TASK DETAILS:
From the post about Simplish below, list every website, tool, or publication it mentions by name.

The Best Places To Get The “Same” Text Written For Different “Levels” is one of my most popular “Best” lists and, thanks to reader Kev, I learned about a new site I’m adding to it. It’s called Simplish.
Simplish will “simplify” and/or summarize any text up to 2,500 words for free (you have to pay for longer documents) and, though I’m not entirely sure of this feature, it also apparently will do the same for translation (e.g. input a document in one language and then simplify or summarize it into another language).
In many ways it’s similar to Rewordify, another tool on that list, though Rewordify is free for longer documents and, I think, works better (though it, too, has its limitations).
I was much more impressed with Simplish’s ability to summarize than its simplification skills. Here’s a partial example of how it “simplified” a paragraph from this article in today’s New York Times (its “footnoting” of more difficult words was interesting):
For me, the bottom line – for me – is that there are so many other resources on that “Best” list of human-assisted simplified articles that I question if having imperfectly-done automatic versions are really worth it. But I’m sure there will be technological advancements in the coming years that will have sites like Simplish and Rewordify much better at their jobs.

DATASET SECTION:

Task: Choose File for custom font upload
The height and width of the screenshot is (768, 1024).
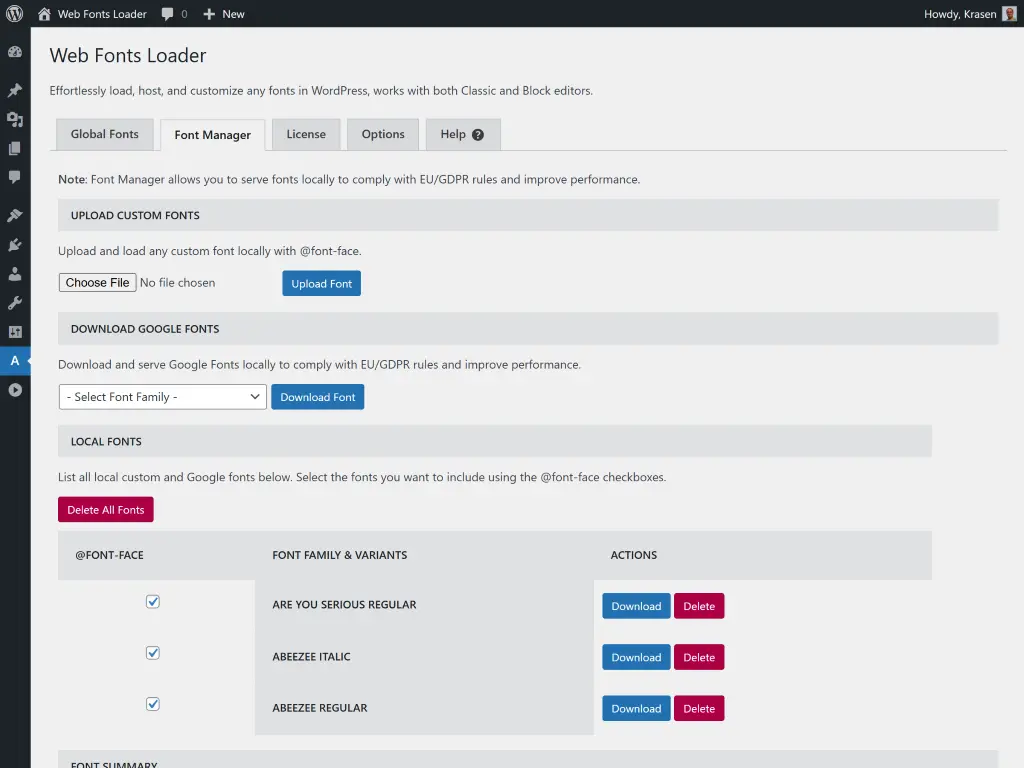Action: 97,282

FINISHED TASK:
Simplish
Rewordify
The New York Times